司会者:暗号通貨業界における現在の投資機会についてどうお考えですか?現在、どのようなプロジェクトに注力していますか?
アーサー・ヘイズ:当社の投資戦略は、価格を厳しく管理し、トレンドに盲目的に従って人気のあるプロジェクトに投資しないことです。現在、市場にある多くのプロジェクト、特に初期段階のプロジェクトは過大評価されているため、当社は市場でテストされ、非常に低くなったものの、依然として高品質のプロジェクトに投資する傾向があります。
司会者:Ethereum と Solana についてどう思いますか?どちらの方が見通しが良いと思いますか?
アーサー・ヘイズ氏:リスクとリターンの観点から見ると、イーサリアムの方が可能性が大きいと思います。
イーサリアムは現在、多くの人から不人気な資産とみなされていますが、市場の回復時に最もパフォーマンスを発揮するのは、まさにこの「嫌われている」資産です。 Solana は最近の市場で好調に推移していますが、今後の発展には不確実性があります。
私は常に逆張り投資の原則を堅持し、新しいサイクルで市場から最も軽蔑される資産を探します。

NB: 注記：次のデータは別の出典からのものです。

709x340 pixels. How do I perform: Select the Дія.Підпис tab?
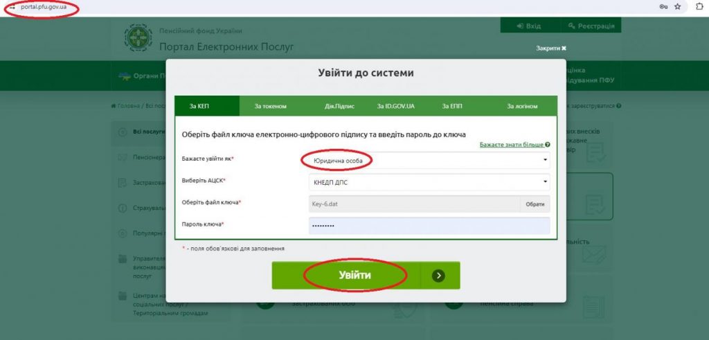[x=339, y=106]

現時点ではイーサリアムが典型的な例です。最も疑問視されている主流のL1として、2021年にはソラナの前に過去最高値の約5,000米ドルに戻る可能性があります。市場感情と価値のこの乖離は、絶好の機会を生み出します。
したがって、どちらに投資すべきかと聞かれたら、私はイーサリアムを選びます。暗号エコシステム全体におけるイーサリアムの位置は無視できません。特に分散型アプリケーション (dApps) とスマート コントラクトの点では、Ethereum は依然として最も競争力のあるベース チェーンです。スケーラビリティの問題に対処できる限り、まだ大きな成長の可能性があります。

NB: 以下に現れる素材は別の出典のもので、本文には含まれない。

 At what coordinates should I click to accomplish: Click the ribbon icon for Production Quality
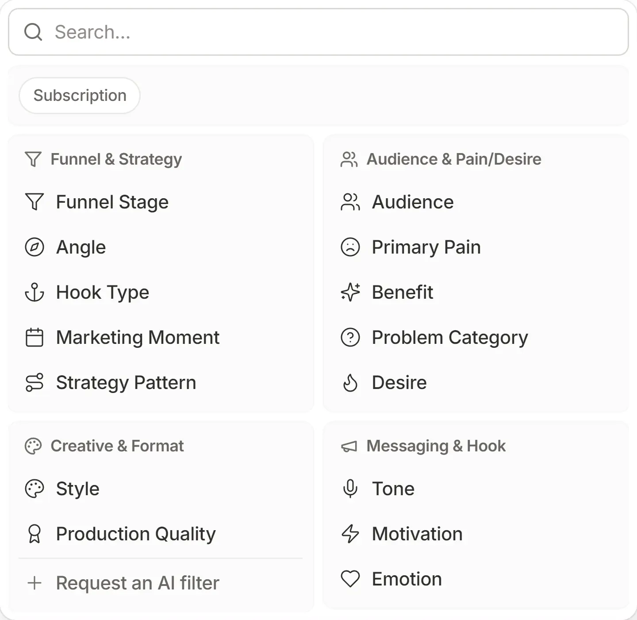point(35,534)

司会者:ビットコインの話に戻りますが、あなたはかつてビットコインが 25 万ドルに達する可能性があるとおっしゃっていましたね。これはいつ起こると思いますか?
アーサー・ヘイズ氏:それは世界的な金融政策次第です。世界の主要経済国が通貨供給量を拡大し続ければ、金融市場は豊富な法定通貨の流動性で溢れかえることになると私は考えています。このように、ビットコインはインフレ対策資産として、新たな上昇局面をもたらすことになるでしょう。したがって、特に 2025 年頃には、25 万ドルは不可能な目標ではありません。